Using dynamic programming to get the maximum probability path

It is worth noting that each node of the DAG is weighted, for the words in the dictionary, its word frequency, that is, Wfreq[word]. We ask for route = (W1, w2, W3,.., wn), making Σweight (WI) the largest.

Dynamic Programming Solution Method

There are two conditions that satisfy the DP

    • Repeating sub-problems
    • Optimal sub-structure

Let's analyze the maximum probability path problem.

Repeating sub-problems
For junction WI and several subsequent WJ and wk that may exist, there are:

    1. Any path that reaches WJ via WI is weighted for that path by the path weight of WI plus WJ's weight {ri->j} = {Ri + weight (j)};
    2. Any path that reaches WK via WI is weighted for that path by the path weight of WI plus wk's weight {ri->k} = {Ri + weight (k)};

Optimal sub-structure
For the optimal path of the whole sentence Rmax and an end node WX, for its possible existence of multiple precursor wi,wj,wk ..., the maximum path to Wi,wj,wk is RMAXI,RMAXJ,RMAXK, respectively:
Rmax = Max (rmaxi,rmaxj,rmaxk ...) + weight (Wx)
So the question turns into:
Beg Rmaxi, RMAXJ, rmaxk ...
The optimal sub-structure is formed, and the optimal solution in the substructure is a part of the global optimal solution.
It is easy to write out its state transition equation:
Rmax = max{(rmaxi,rmaxj,rmaxk ...) + weight (Wx)}

Code

The code is as follows:

    def get_route(self, DAG, sentence, route):        N = len(sentence)        route[N] = (0, 0)        logtotal = log(self.total)        for idx in range(N - 1, -1, -1):            route[idx] = max((log(self.wfreq.get(sentence[idx:x + 1]) or 1) -                              logtotal + route[x + 1][0], x) for x in DAG[idx])

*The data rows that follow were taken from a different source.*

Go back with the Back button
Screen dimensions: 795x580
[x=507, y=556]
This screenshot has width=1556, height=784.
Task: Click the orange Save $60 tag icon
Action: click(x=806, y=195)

It is worth noting here that the log function is used when calculating the frequency, which turns the division into subtraction and prevents overflow.

Full code

For the sentence "I am Chinese", we can see the effect as shown:

I put the complete code on the Git, the dictionary here is stuttering participle of the dictionary, and many of the code is from the stuttering word reuse, we need to be able to look at:
Https://github.com/xlturing/machine-learning-journey/tree/master/seg_ngram

Reference documents
    1. The beauty of Mathematics: a common and magical Bayesian approach
    2. The N-gram model in natural language processing
    3. The word segmentation method of probabilistic language model
    4. "Statistics Natural language processing" Zong Cheng Qing
    5. Stuttering participle python
    6. Jieba Participle Study notes (iii)

On the algorithm of Word segmentation (2) Word segmentation method based on dictionary

Contact Us

The content source of this page is from Internet, which doesn't represent Alibaba Cloud's opinion; products and services mentioned on that page don't have any relationship with Alibaba Cloud. If the content of the page makes you feel confusing, please write us an email, we will handle the problem within 5 days after receiving your email.

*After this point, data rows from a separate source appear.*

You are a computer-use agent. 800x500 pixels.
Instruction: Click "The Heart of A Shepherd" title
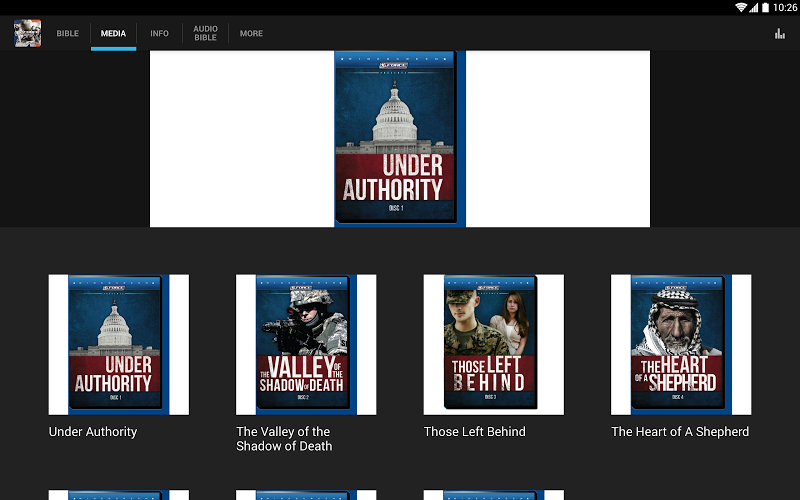(680, 432)
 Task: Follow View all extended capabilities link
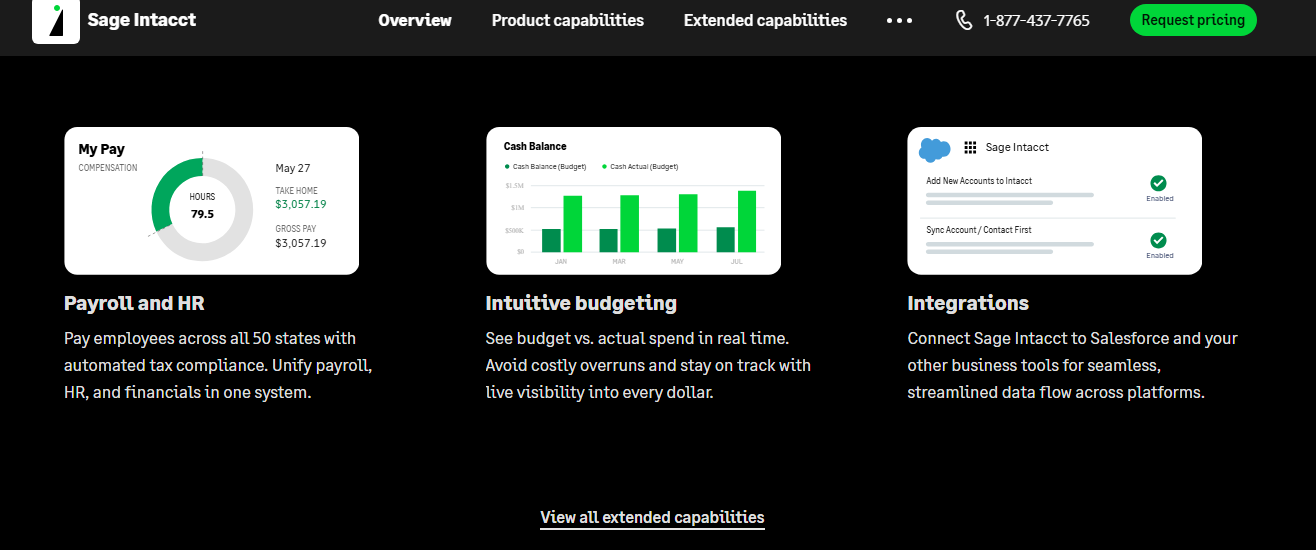[x=652, y=517]
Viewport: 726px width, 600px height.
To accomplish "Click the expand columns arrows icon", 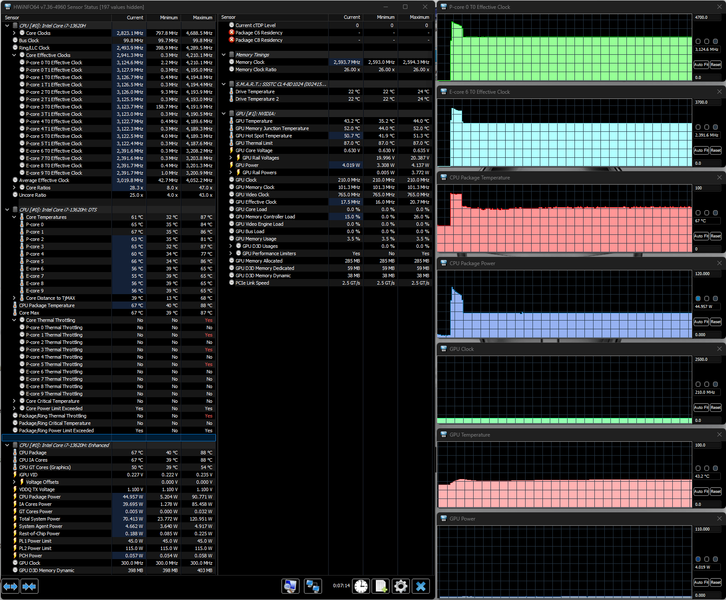I will (10, 587).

If you find any instances of plagiarism from the community, please send an email to: info-contact@alibabacloud.com and provide relevant evidence. A staff member will contact you within 5 working days.

A Free Trial That Lets You Build Big!

Start building with 50+ products and up to 12 months usage for Elastic Compute Service

  • Sales Support

    1 on 1 presale consultation

  • After-Sales Support

    24/7 Technical Support 6 Free Tickets per Quarter Faster Response

  • Alibaba Cloud offers highly flexible support services tailored to meet your exact needs.